Hi @carlfm01 now, I still have two questions to disturb you. One is that I could not find the data like TIMIT with my lang for the net1,How should I do to use this code for CV ? The other is that when I observed the results, I found that the output voice was all two seconds, and some words seemed to be truncated, not completely finished. For example, the source speaker has 3 seconds of sound, and the result only contains 2 seconds, which means that the conversion is incomplete. How should I modify the code in order that the speech can be completely converted? Look forward to your reply!

carlfm01 commented 5 years ago

Hi @Huishou yes, is hard to find TIMIT like dataset for other langs, I don't know what do you mean with CV, common voice from Mozilla? To increase the time you have to change the value of duration here https://github.com/carlfm01/deep-voice-conversion/blob/5de50b955c8dd37d0948c0cc1bc965fa515aed88/params.py#L25

Huishou commented 5 years ago

Hi @carlfm01, I am very grateful for your help. I mistakenly wrote VC (voice convertion) as CV. Now, what should I do to use this code for other langs convertion ? Just one to one is ok ! I remember that you convert Microsoft helena TTS into more natural voice. I pray for you to give me some help and advice, thank you!

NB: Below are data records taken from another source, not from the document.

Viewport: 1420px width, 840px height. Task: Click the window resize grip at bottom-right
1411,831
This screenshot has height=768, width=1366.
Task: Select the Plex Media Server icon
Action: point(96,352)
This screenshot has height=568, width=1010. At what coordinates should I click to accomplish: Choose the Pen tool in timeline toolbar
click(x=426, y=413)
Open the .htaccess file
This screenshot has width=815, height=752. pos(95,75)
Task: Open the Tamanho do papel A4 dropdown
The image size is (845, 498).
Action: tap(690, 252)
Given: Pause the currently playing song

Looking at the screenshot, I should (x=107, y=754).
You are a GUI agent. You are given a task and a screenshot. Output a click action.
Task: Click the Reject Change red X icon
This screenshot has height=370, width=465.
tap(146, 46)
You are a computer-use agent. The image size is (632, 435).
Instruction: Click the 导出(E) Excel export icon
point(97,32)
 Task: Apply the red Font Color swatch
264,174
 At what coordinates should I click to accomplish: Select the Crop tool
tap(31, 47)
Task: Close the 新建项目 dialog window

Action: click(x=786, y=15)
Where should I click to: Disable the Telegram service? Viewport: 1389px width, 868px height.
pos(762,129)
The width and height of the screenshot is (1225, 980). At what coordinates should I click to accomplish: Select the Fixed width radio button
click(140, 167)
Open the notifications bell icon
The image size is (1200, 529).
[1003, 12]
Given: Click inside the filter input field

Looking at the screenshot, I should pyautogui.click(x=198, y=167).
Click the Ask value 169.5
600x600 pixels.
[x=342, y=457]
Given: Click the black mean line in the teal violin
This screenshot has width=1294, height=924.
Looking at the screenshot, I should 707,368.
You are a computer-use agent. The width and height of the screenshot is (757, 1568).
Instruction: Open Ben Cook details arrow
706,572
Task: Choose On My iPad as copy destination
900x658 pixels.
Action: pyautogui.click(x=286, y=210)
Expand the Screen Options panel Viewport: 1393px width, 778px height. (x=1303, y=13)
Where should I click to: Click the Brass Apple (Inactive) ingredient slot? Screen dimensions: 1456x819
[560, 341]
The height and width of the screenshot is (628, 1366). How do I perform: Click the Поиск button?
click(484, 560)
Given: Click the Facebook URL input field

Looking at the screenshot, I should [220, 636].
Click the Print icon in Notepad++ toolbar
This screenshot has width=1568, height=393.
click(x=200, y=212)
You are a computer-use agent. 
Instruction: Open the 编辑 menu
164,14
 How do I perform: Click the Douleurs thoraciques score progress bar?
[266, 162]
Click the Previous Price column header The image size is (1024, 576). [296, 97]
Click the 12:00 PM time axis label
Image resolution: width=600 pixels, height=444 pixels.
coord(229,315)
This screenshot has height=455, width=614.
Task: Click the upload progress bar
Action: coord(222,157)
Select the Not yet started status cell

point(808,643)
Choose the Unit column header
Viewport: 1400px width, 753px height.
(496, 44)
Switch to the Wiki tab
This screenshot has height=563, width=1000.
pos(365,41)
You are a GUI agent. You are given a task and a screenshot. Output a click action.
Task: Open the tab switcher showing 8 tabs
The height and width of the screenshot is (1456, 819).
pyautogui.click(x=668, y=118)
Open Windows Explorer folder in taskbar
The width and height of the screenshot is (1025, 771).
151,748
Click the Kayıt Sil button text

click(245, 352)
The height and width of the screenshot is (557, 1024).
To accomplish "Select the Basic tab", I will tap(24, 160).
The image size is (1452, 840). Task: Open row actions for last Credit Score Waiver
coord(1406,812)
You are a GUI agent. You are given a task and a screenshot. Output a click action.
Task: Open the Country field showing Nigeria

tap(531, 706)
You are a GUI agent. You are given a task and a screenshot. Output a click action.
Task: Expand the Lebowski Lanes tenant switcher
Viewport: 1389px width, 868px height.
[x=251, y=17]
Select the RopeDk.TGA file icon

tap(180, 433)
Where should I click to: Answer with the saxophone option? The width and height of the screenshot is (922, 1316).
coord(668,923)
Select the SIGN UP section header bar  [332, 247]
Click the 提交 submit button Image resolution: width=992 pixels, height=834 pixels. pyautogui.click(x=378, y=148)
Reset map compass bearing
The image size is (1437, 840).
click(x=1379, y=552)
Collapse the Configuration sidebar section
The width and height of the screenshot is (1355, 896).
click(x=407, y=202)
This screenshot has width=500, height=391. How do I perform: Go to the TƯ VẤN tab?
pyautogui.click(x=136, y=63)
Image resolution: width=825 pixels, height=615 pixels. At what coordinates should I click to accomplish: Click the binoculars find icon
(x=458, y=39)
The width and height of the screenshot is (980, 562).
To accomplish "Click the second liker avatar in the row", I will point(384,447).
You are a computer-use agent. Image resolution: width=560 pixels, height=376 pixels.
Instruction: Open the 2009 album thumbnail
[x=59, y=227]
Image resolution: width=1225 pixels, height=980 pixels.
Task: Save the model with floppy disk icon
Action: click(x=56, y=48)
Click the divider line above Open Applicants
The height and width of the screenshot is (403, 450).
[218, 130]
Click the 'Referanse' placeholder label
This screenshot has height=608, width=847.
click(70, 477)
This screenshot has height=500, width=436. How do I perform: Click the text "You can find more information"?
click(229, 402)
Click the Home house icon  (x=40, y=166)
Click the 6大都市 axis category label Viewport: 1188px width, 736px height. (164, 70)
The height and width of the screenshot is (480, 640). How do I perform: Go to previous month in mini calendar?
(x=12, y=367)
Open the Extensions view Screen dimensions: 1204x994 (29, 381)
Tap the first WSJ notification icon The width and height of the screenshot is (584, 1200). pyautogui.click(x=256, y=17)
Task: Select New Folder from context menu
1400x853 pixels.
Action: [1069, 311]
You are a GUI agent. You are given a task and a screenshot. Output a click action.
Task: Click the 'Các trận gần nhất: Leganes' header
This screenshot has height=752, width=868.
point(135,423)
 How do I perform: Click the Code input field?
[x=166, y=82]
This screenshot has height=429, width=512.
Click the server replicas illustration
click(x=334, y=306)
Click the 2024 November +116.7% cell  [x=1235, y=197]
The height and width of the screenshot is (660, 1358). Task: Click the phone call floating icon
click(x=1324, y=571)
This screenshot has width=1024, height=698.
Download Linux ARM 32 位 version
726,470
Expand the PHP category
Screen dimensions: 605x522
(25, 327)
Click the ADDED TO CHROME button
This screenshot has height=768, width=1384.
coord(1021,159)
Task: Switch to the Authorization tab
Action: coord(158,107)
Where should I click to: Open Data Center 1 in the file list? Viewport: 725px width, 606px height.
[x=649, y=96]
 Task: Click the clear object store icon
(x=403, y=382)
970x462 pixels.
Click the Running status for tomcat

carlfm01 commented 5 years ago

@Huishou yes, using the Helena TTS I've created a dataset with the phonemes and speech aligned. If you want to do the same use the windows tts for your lang and see if it generates the phonemes with its time. Then use the target voice that you like to train net2. take a look to librivox

Huishou commented 5 years ago

@carlfm01,thank for your reply,but I could not to understand how to use the TTS system to create a dataset with the phonemes and speech aligned. Can you share the code to me? I am a fresh in speech synthesis field! Thanks much!

carlfm01 commented 5 years ago

Hi @Huishou, the code is C#, it is ok? Where I can send it to you?

Huishou commented 5 years ago

hi,@carlfm01, thank you very much , you can send it to my email 13936187167@163.com. thank you!

Huishou commented 5 years ago

hi,@carlfm01,my Email is 13936187167@163.com . I think my mailbox should not have problem. But I haven't received your email yet. I don’t know what 's happening now.

carlfm01 commented 5 years ago

Hi, just sent the email, sorry for the delay :p